The New York Times ran an op-ed today by 5 academics urging the FCC to adopt European Union (EU)-style transparency regulation rather than so-called “heavy-handed” net neutrality regulation that would ensure that US telephone and cable companies providing Internet access don’t pick winners and losers. In an argument we hear often from those companies, the academics suggest that so long as a consumer knows what its Internet access provider is doing, the customer can simply change providers if he or she doesn’t like it.
What the authors conveniently fail to mention is that competition is robust in many EU countries because of regulatory policies that require an Internet access provider to share its facilities with competitors. The Berkman Center at Harvard Law School pointed this out in its comprehensive, but largely ignored (by the FCC) report that looked at broadband deployment and adoption around the world.
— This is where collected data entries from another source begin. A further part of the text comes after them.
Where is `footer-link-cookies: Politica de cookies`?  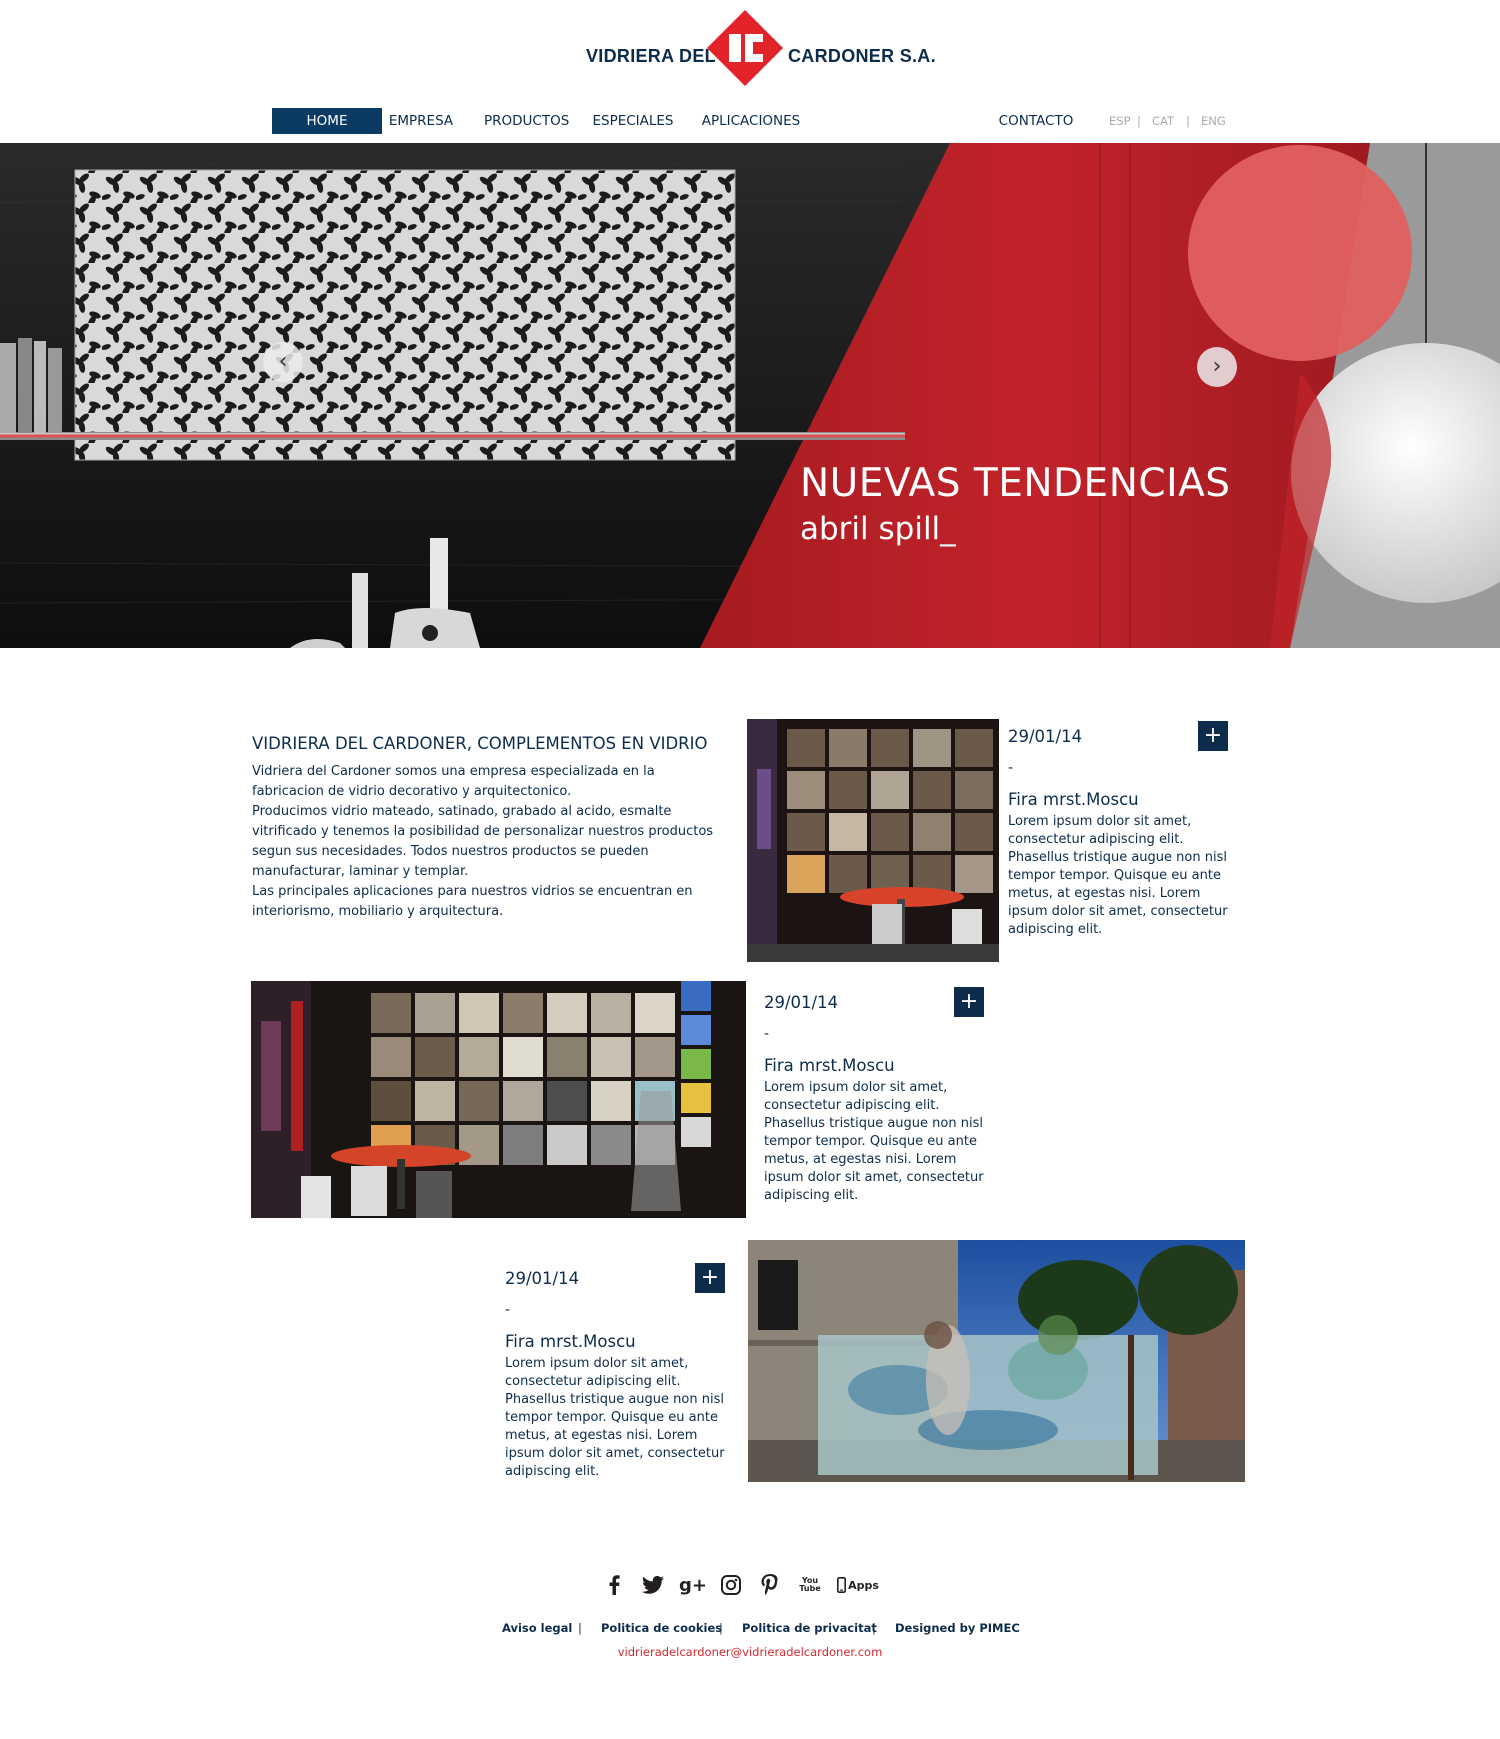 footer-link-cookies: Politica de cookies is located at coordinates (662, 1628).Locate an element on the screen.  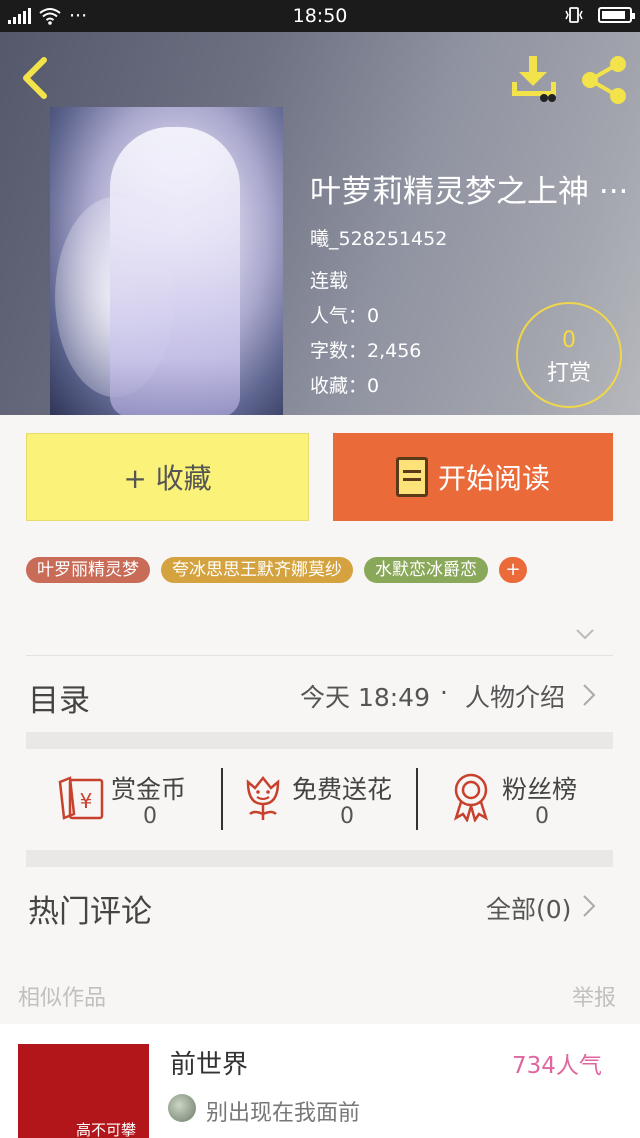
stat-label: 粉丝榜 is located at coordinates (540, 790).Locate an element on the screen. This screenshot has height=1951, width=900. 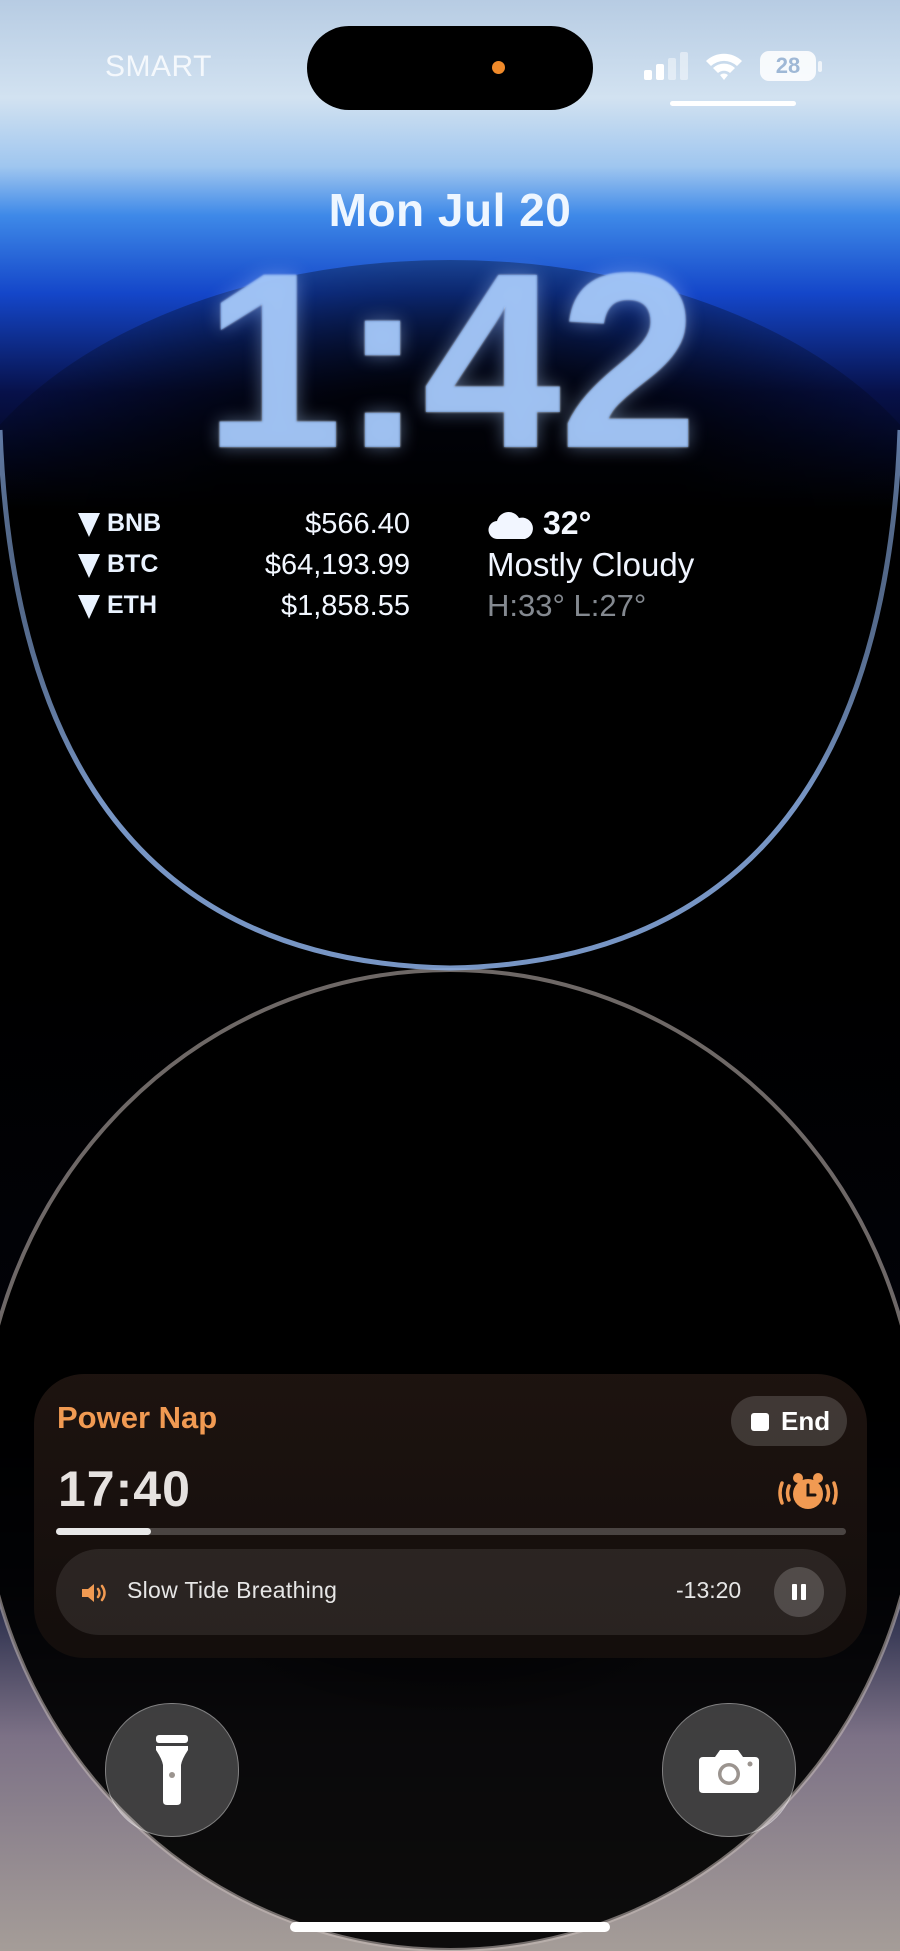
track-name: Slow Tide Breathing is located at coordinates (232, 1590).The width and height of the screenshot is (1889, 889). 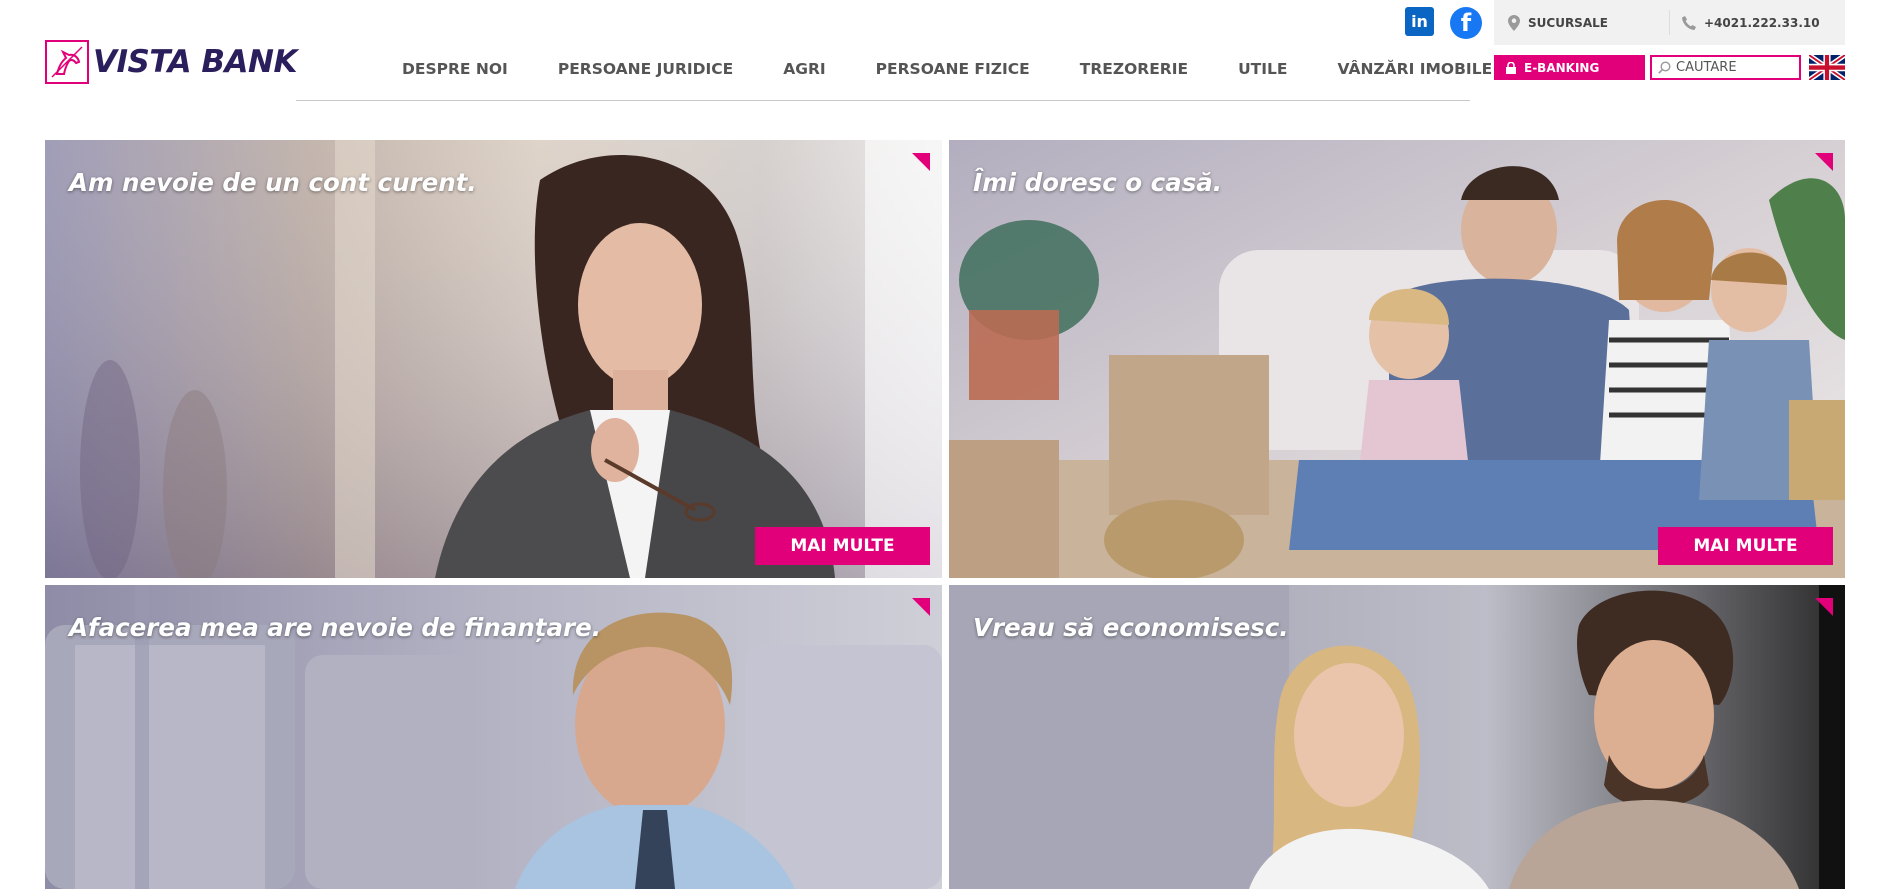 What do you see at coordinates (195, 62) in the screenshot?
I see `brand-name: VISTA BANK` at bounding box center [195, 62].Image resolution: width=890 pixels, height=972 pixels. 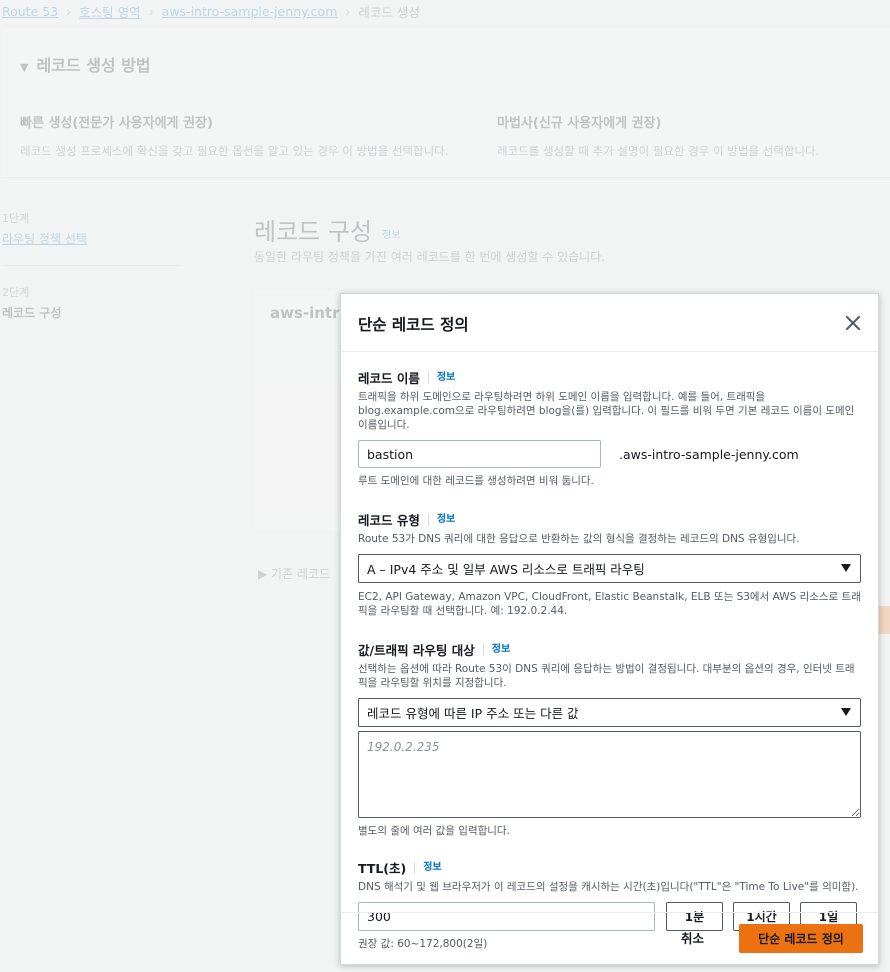 I want to click on value-type-selected-value: 레코드 유형에 따른 IP 주소 또는 다른 값, so click(x=473, y=714).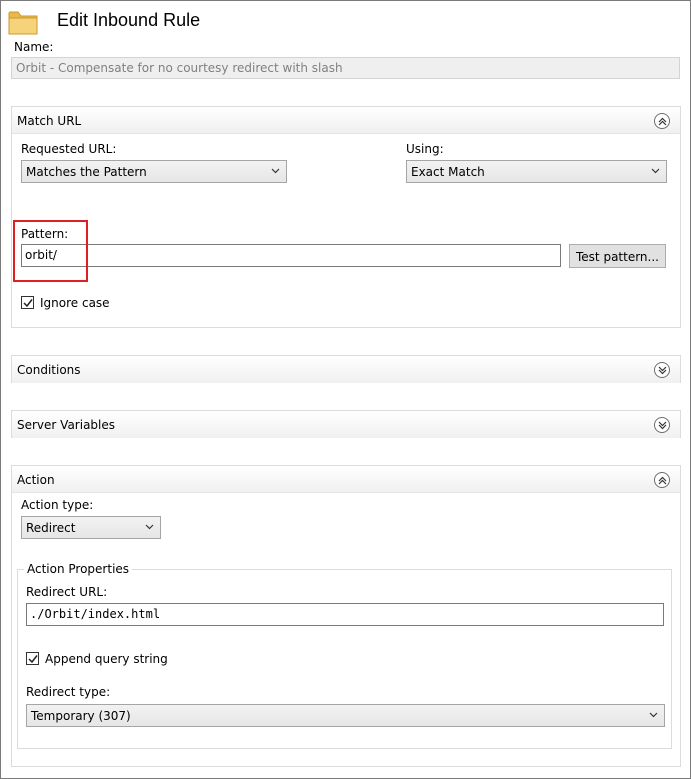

The United Kingdom, France, Italy, Switzerland, the Netherlands and Sweden are among the EU countries cited in the report that have adopted “open access” policies.
But the U.S. doesn’t have that kind of competition, largely because we eliminated those same open access policies in the early aughts. As a result, most Americans have a choice of only two broadband access providers – a cable or a telephone company. In addition, unlike the EU, where there are no monetary penalties for switching broadband access providers, most U.S. companies impose such penalties. It doesn’t do an American Internet user any good if your Internet access provider tells you it is playing favorites when your choices are so limited and you can suffer financial penalties for switching.
The academics also neglect to mention that just last week, European Commission Vice-President for the Digital Agenda Neelie Kroes expressed her support for net neutrality and is looking at whether the European Commission should adopt net neutrality regulations similar to what is being discussed at the FCC. Indeed, France has already started an inquiry on the matter. That may be because the EU has long recognized that proper regulation can protect the public interest and that Internet access providers’ efforts to change the fundamentally democratic nature of the Internet are too important to leave to the so-called “free market.”
So we’re happy to move the FCC towards European-style telecom regulation. Think the academics will join us?